There was Hooker Tea in St. Pete, but nothing in the South Tampa market. I was looking at properties — it was all the laptop and lattes crowd. I opened TeBella in 2010 when my son, Sawyer, was 3 months old. I had no business degree or background in entrepreneurship. But I’d done the new business boot camp at World Tea Expo, learned everything I could, tasted every tea I could get.

Who were your early customers?

On that first day a gentleman walked in five minutes after we opened. He was a pharmacist at Tampa General and gave us our first dollar. He went on to give us our first dollar at the Oxford Exchange and St. Pete locations, too. It was all word of mouth. Blake Casper (CEO of the Caspers Co. and founder of the tony Oxford Exchange) was a big customer, would come in every afternoon and get Earl Grey with an inch of whole milk. We would talk tea. One day he came in and started asking about the business, our margins. He said, "I own a building and I’m not sure what I want to do with it."

That was one successful collaboration, but it sounds like you’ve had many?

We’ve worked with the Columbia Restaurant Group, did the tea program at Ulele. We’ve worked with Edison, Piquant and with Kim Yelvington at Chocolate Pi. I’ve known Bill Brown at William Dean Chocolates for years and we’ve incorporated teas in his chocolates and done events together. Ro Patel (the celebrity mixologist who currently runs the Collection at the Hall on Franklin) came in and asked if I could take our jasmine pearl tea and turn it into a simple syrup. A week later he came back and said, "I need your card. I entered a cocktail competition and won first place." He has continued to take us with him.

Tea-infused cocktails seem to have become one of your strong suits.

I started teaching tea-infused cocktails at World Tea Expo in 2013. Novelist Lisa See, who wrote a bestseller called Tea Girl of Hummingbird Lane, was there to research for the book.

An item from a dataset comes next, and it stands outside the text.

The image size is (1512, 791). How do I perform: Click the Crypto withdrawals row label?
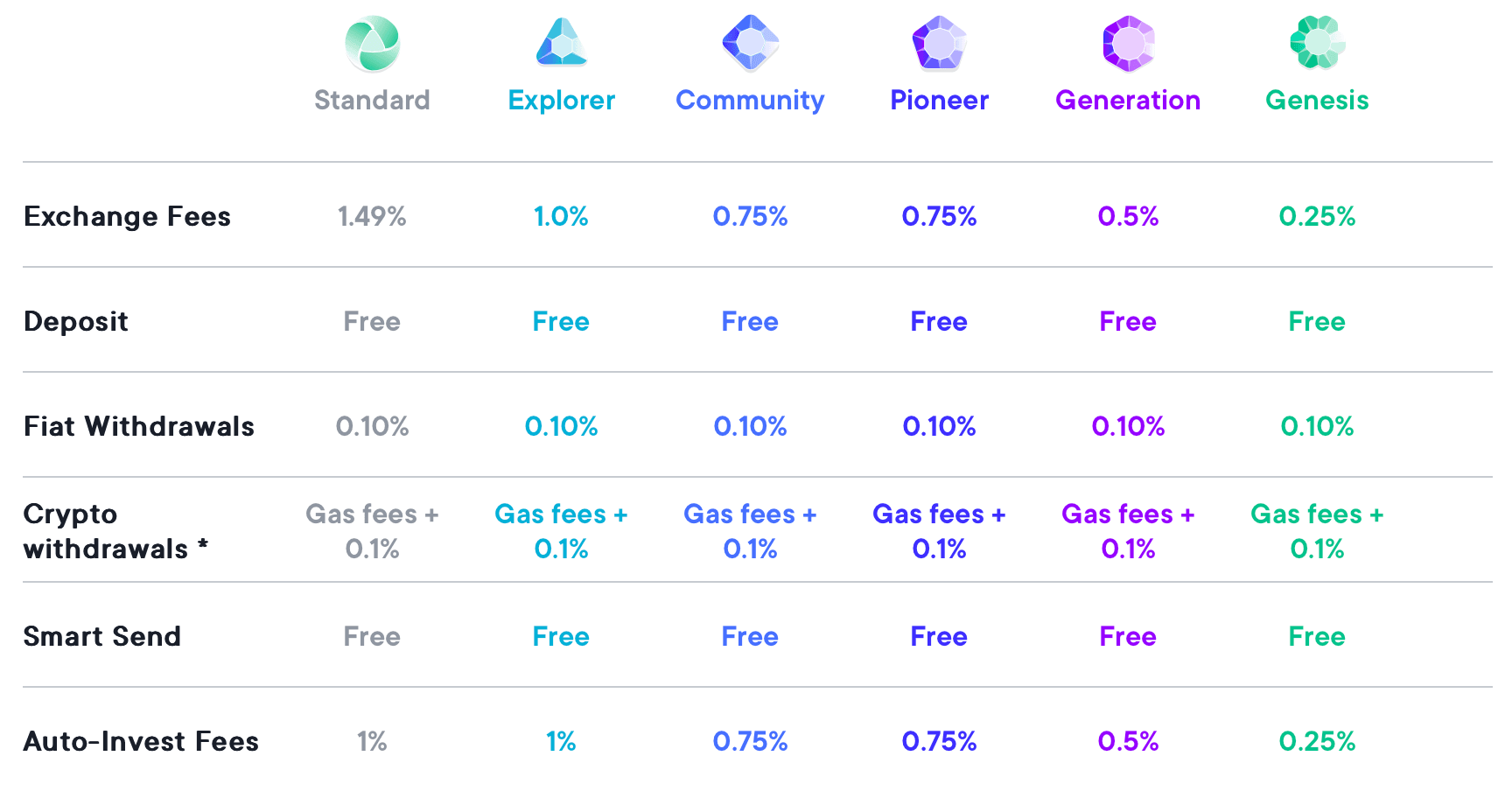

Her main character sits in on a tea-infused cocktail class, and she was quoting things that I said. I was in the acknowledgements.

Is tea a different business from something like coffee?

Starbucks acquired Teavana in 2012 (in a deal with an estimated value of $620 million), and last year they announced they’d close all 200 stores. Starbucks ran it into the ground. Tea is retail, not beverage. The money is in loose tea and accessories. Ready-to-drink tea is the biggest of the emerging sectors.

What does the future hold for you and TeBella?

We want to increase our wholesale footprint and raise the quality level at area restaurants. We are working on tea-pairing programs. Tea is the next thing. People are choosing tea because it is completely calorie free and a great alternative to alcohol. I think we’re going to get some traction with that concept in Tampa.